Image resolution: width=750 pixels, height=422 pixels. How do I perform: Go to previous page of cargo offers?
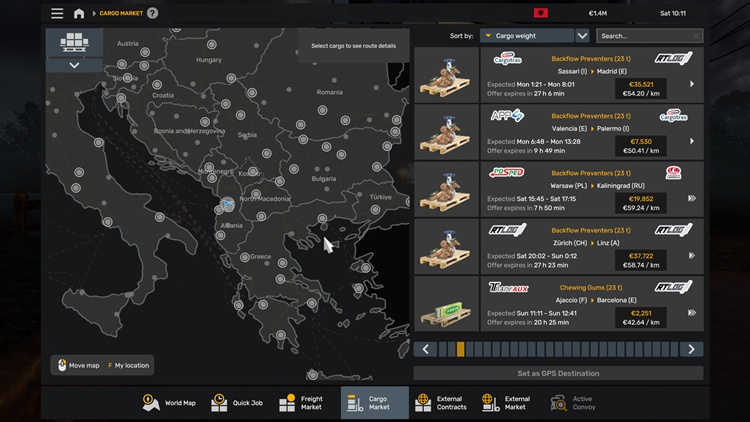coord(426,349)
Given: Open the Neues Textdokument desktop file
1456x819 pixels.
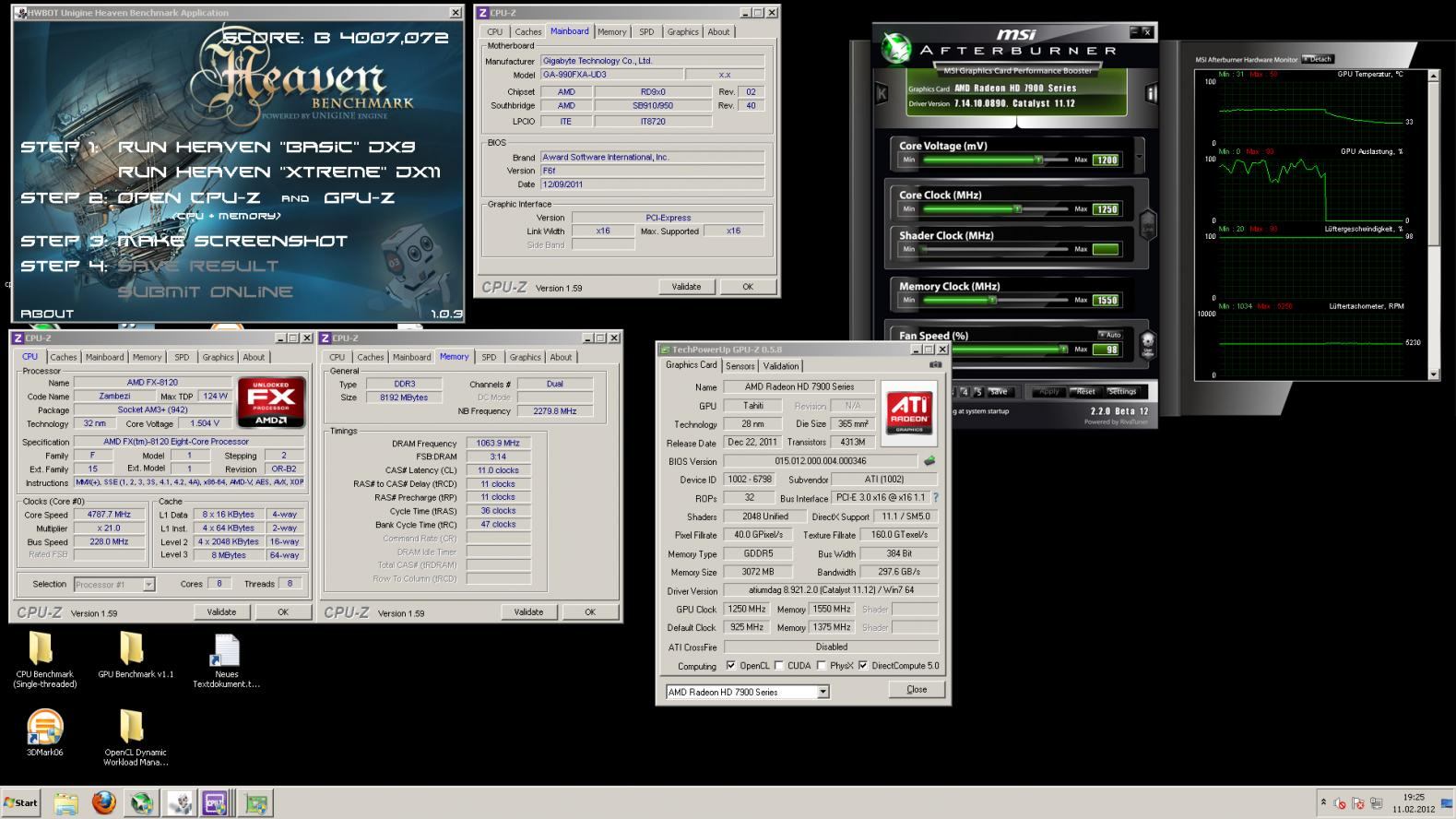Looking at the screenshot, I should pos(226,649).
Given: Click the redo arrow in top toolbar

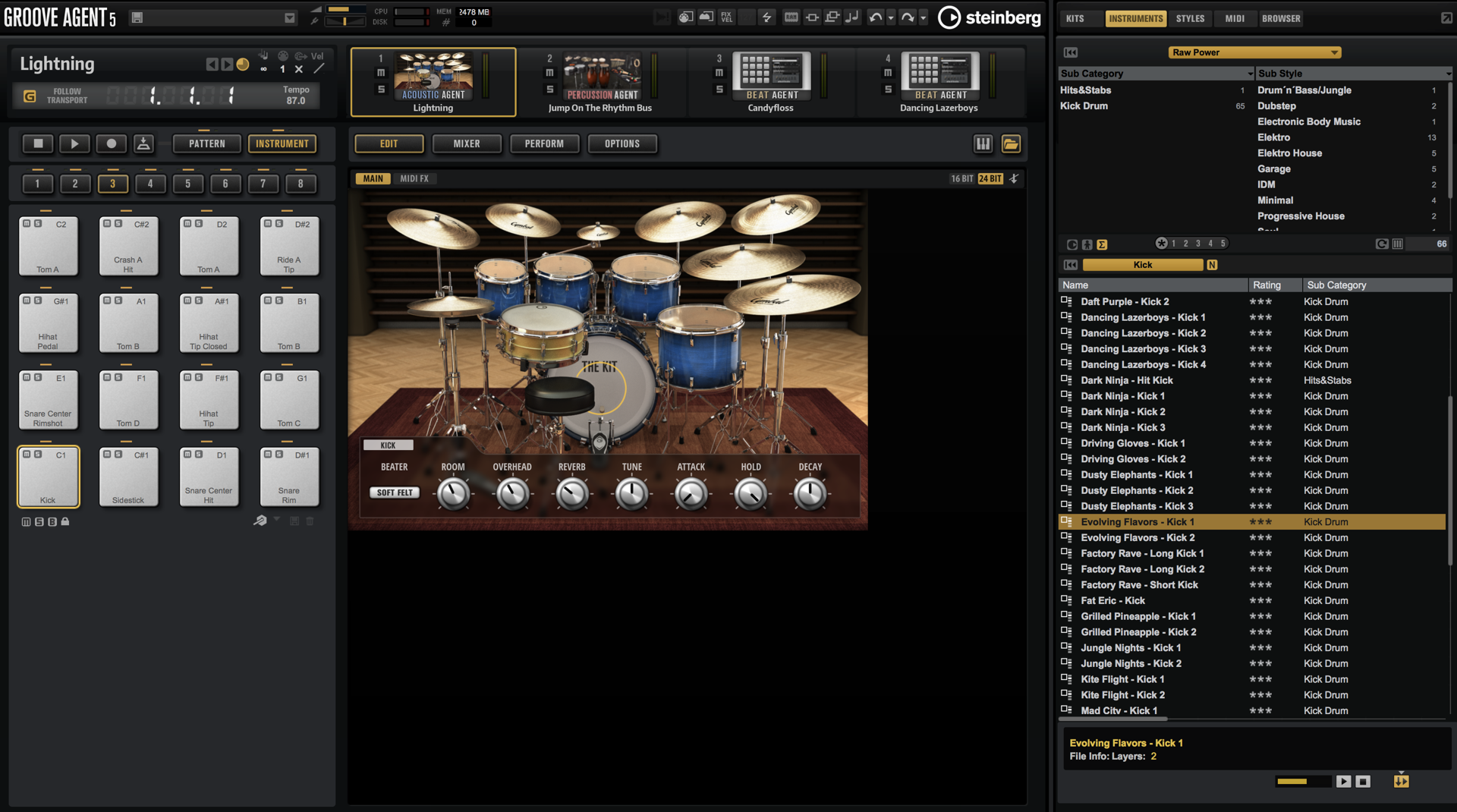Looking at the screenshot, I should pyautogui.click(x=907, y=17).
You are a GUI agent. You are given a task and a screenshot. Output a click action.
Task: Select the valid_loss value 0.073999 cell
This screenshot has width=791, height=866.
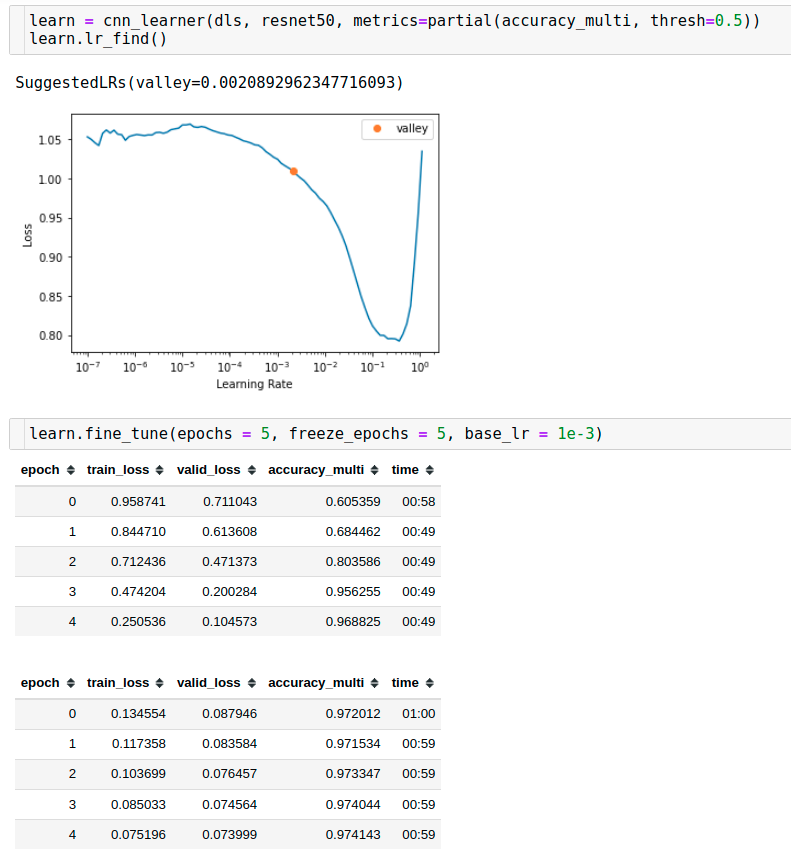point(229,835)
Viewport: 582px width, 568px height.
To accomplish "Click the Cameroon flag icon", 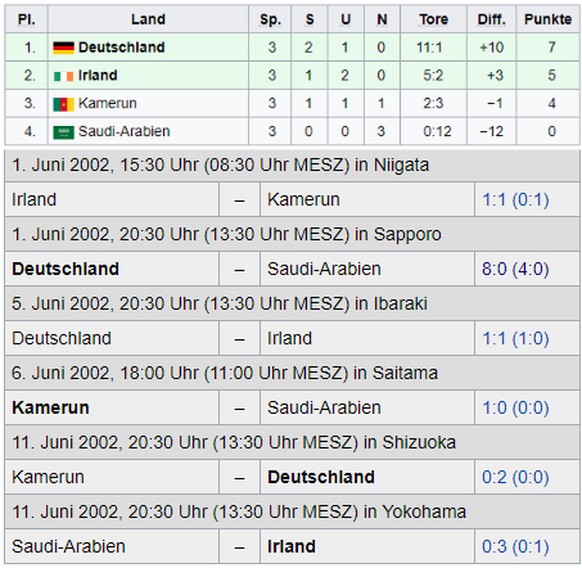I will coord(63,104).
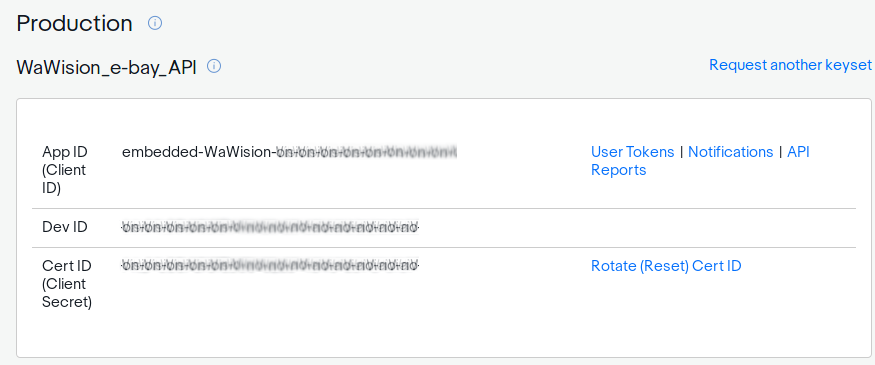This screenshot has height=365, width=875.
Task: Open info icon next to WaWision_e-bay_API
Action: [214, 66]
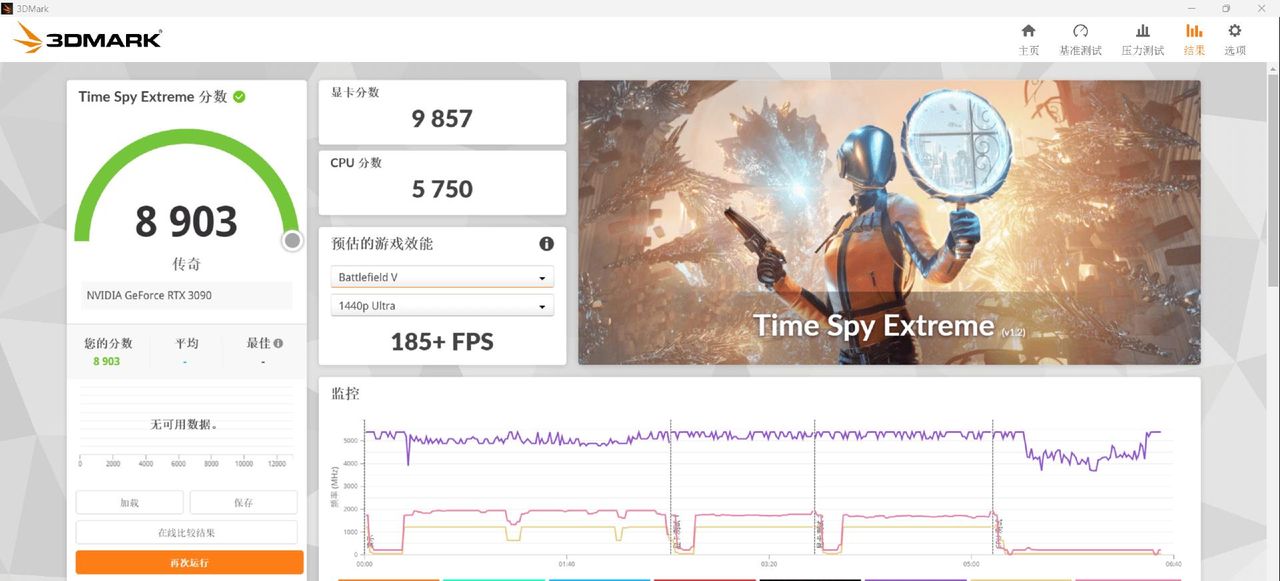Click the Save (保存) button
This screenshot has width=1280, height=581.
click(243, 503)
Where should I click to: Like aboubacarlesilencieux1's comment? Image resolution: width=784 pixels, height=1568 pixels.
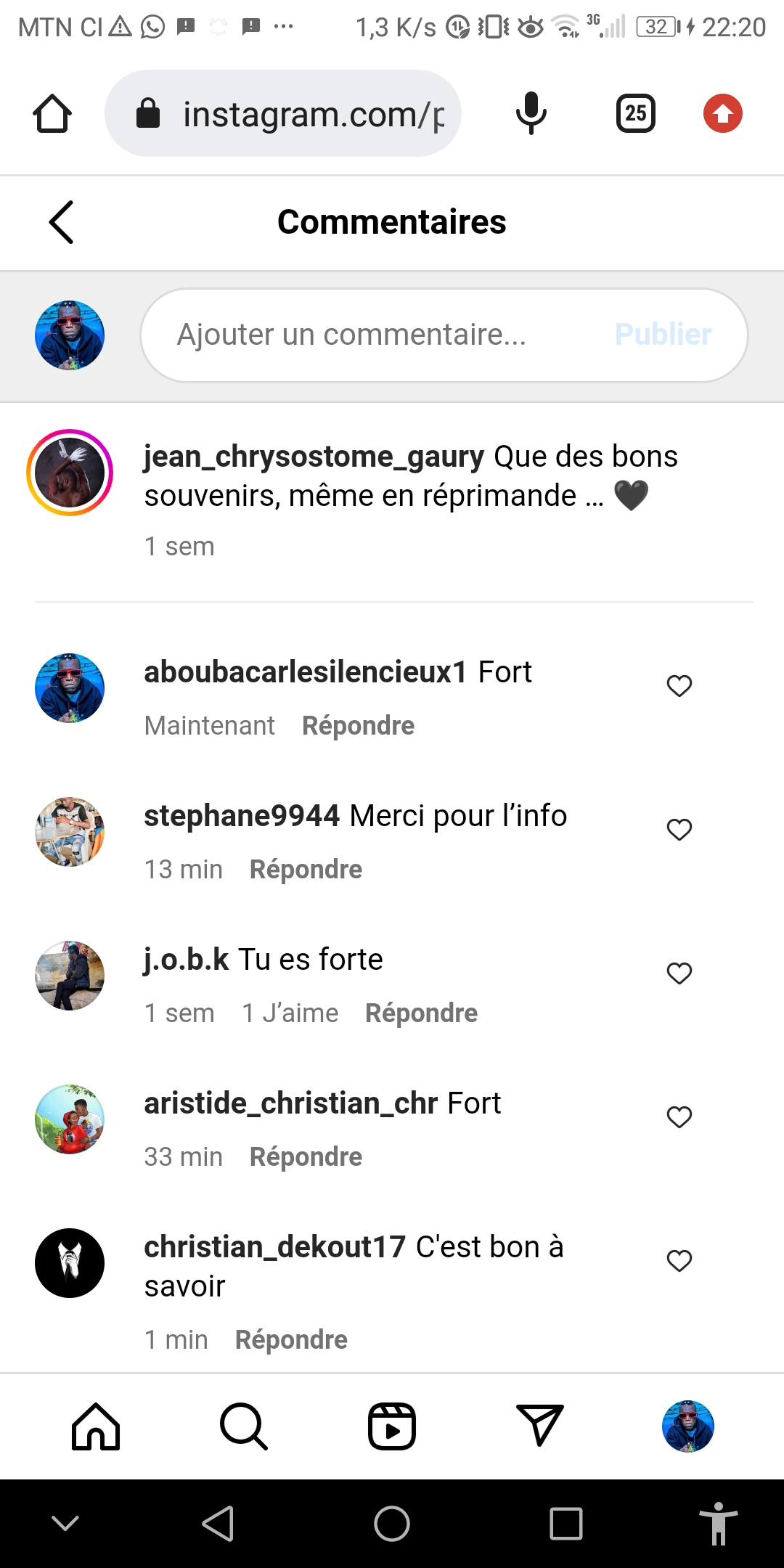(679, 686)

####################

Action item:
With the pictures removed from your copy, retype the lines above from the one that contains "1456x819 pixels." through the one that contains "Viewport: 582px width, 568px height.", exactly.

Task output:
1456x819 pixels.
Looking at the screenshot, I should pos(226,649).
Given: Click the redo arrow in top toolbar

Looking at the screenshot, I should pyautogui.click(x=907, y=17).
You are a GUI agent. You are given a task and a screenshot. Output a click action.
Task: Select the valid_loss value 0.073999 cell
This screenshot has width=791, height=866.
point(229,835)
Viewport: 582px width, 568px height.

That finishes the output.